More efficient matching markets between organizations and donors

It seems plausible that quantizable impact equity would substantially simplify the donor coordination problem and reduce the communication complexity involved in charity spending decisions. As I understand your proposal, that simplification will result from the distillation of the charity's program options into a single (or perhaps several, since there may be threshold effects in implementing particular programs) impact equity offers, which can then be evaluated by donors on a comparative basis to other impact equity offers they have from other charities. Charities then need not spend time proposing particular programs to individual donors, and donors needn't understand the details of the particular programs the charity might pursue.

Less clear to me is how comparable impact equity of different charities would be - would there be a specific metric (e.g. estimated QALYs saved) or would donors construct individual conversion rates (at least implicitly) based on their evaluations of how effective charities are likely to be over their lifetimes? The former further simplifies the evaluation complexity for donors but might be hard to evaluate for many kinds of programs and could lead to problematic incentives (if donor decisions are being made somewhat automatically, charities which overestimate their QALYs saved will have an advantage), while the latter might be harder for a donor to understand or estimate than the impact of a specific program (although this may vary widely based on the charity). This is different than venture capital investing, where the input investment into and eventual expected returns of all potential companies are in the same currency.

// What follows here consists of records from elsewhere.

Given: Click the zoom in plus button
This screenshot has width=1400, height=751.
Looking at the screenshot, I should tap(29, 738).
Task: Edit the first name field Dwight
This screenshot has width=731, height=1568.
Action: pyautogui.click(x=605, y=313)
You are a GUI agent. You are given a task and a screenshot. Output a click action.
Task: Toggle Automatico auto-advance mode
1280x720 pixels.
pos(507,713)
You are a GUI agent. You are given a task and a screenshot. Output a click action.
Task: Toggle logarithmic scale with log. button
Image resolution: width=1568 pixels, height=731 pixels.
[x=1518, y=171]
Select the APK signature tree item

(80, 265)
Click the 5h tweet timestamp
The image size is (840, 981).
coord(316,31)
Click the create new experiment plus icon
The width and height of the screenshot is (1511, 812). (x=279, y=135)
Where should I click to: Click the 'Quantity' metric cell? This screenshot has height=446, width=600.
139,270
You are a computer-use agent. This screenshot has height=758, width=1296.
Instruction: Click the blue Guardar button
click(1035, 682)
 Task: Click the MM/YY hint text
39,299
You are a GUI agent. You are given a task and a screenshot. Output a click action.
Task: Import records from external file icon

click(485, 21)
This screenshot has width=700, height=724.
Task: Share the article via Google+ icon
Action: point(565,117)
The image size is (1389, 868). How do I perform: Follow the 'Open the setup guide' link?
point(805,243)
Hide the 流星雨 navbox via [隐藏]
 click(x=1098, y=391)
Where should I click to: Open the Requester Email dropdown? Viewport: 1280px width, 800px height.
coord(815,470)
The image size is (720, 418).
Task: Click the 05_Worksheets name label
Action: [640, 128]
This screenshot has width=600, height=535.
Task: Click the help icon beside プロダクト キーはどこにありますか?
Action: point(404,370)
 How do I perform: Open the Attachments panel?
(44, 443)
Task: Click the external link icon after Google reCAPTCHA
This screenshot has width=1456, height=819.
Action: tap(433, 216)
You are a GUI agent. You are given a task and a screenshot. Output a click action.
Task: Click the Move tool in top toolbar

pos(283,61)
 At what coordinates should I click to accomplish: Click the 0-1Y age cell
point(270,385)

Alterations of donor incentives

The reification of contributions into measurable impact equity could lead to a more competitive game between donors since this impact equity confers a measurable kind of status which can easily be publicly displayed. This might have strong positive effects - since the status gained in return is more valuable, donors might donate more - concretely, imagine if everyone's "impact score" were displayed beside their forum profile or Twitter account. Measurable impact equity might also lead to perverse incentives to overestimate impact, depending on how impact equity from different organisations is compared (see above paragraph).

If the impact return curve of charities is some kind of power law, impact equity might cause donors to contribute smaller amounts to many newer organisations in the expectation that most will fail to have much impact but one or two will succeed and "return the fund". I don't know enough about the current funding landscape to judge whether newer organisations are currently over-funded or under-funded.

Alterations of employee incentives

Impact equity could be given to donors only, or given to donors and organisation employees. The latter is the closest to the for-profit equity model, where the founders start with all of the equity and then parcel it out to employees and investors in recompense for work or capital. Giving impact equity to employees might have positive effects - as for donors, it is tangible status and might encourage more employees to join the organisation or encourage existing employees to work harder to increase the future impact of the organisation (and thus the value of their impact equity). However, it might also lead to discontent if employees don't consider the impact equity allocations to be fair (whether between different employees, between employees and founders, or between employees and investors). One other advantage of not quantizing the individual contributions of employees is that they can sum up to more than 100% - all twenty employees of an organisation may each believe that they are responsible for at least 10% of its success, which is mathematically inconsistent but may be a useful fiction (and in some sense it could be true - there may be threshold effects such that if any individual employee left the impact of the organisation would actually be 10% worse) - if impact equity is explicitly parceled out, everyone's fractions will sum to 1.